Consumers should remember that buying local circulates the dollars in the local economy and makes us all richer and more food secure. The food producers need support so they are there and sustained for when there are global disruptions in the food supply chain.
The global disruptions from a warming climate, drought, storms and relocation of large populations because of water and soil shortages, piles on the stress on the food system.
With input costs to food production soaring, what can farmers do? We can’t single handedly stop the war in the Ukraine (the breadbasket of central and eastern Europe) or immediately find substitutes for phosphates and other fertilizers like nitrogen, much of which comes from petroleum by-products.

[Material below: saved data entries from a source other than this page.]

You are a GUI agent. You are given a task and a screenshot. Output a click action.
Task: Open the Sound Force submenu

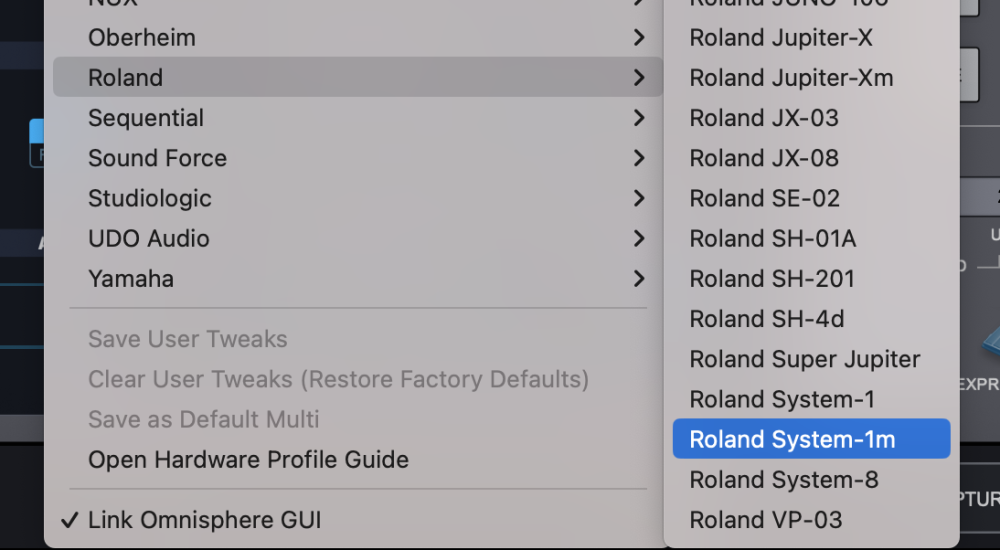click(157, 158)
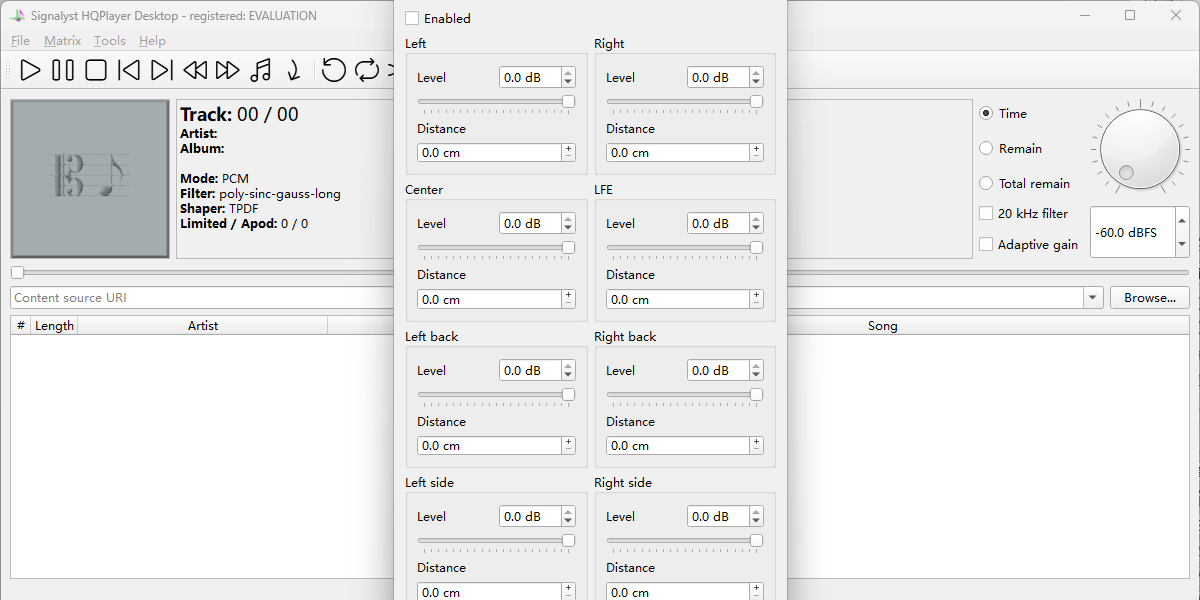Screen dimensions: 1200x600
Task: Expand the Content source URI dropdown
Action: [x=1092, y=298]
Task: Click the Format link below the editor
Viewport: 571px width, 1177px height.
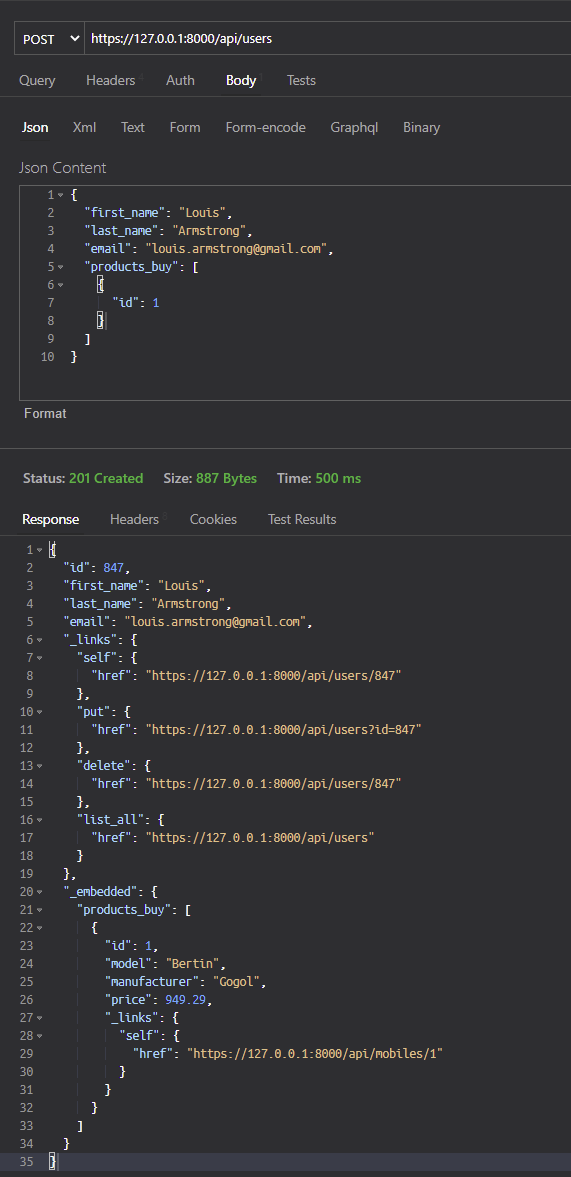Action: coord(45,414)
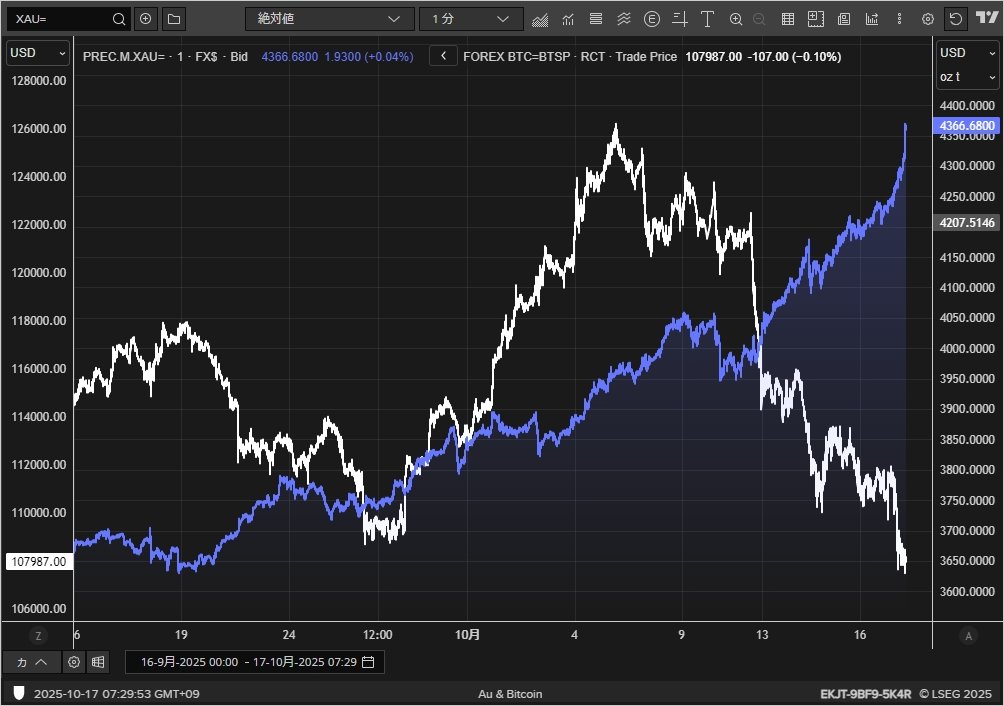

To me the solution to rising costs is the reduction of input costs, namely energy, seeds and machinery.
This demands new and different ways of conducting our business. We need to treasure and not waste our input dollars where we can. For example, if we are renovating our fields by farming the land and reseeding, we can do the tried and true methods from the past.
We can farm (plow, disk, rotovate) in the fall, then feed our livestock on that ground, then disk in the manure, then seed the new crop. This is letting the livestock produce and distribute the nutrients over the soil surface.
We can reduce the run-off of nutrients this way, all while reducing fertilizer costs. We can become more precise on the placement of soil amendments that may be indicated by small investments in soil testing and nutrient analysis of our forage and other crops (vegetables).
As a parting comment on this post-fire, flood, drought, rain storm, COVID, labour shortages, and now war and world of economic repercussion, I say there is much we can do.
We have to examine everything that goes into the farm operations and rethink by asking the question: Is this input necessary and does it contribute to the short, medium and long term sustainability?
I know this year’s farming activities will be driven by any inventory of seed, fertilizers, existing equipment and labour (new farmers) that we have on hand.
I feel challenged but can turn that into positive opportunity.
Finally, I am grateful for where we live. Our challenges pale by comparison to most of the rest of the world. Remind yourself every time you sit down to a meal.
David Zirnhelt is a rancher and member of the Cariboo Cattlemen’s Association. He is also chair of the Advisory Committee for the Applied Sustainable Ranching Program at TRU.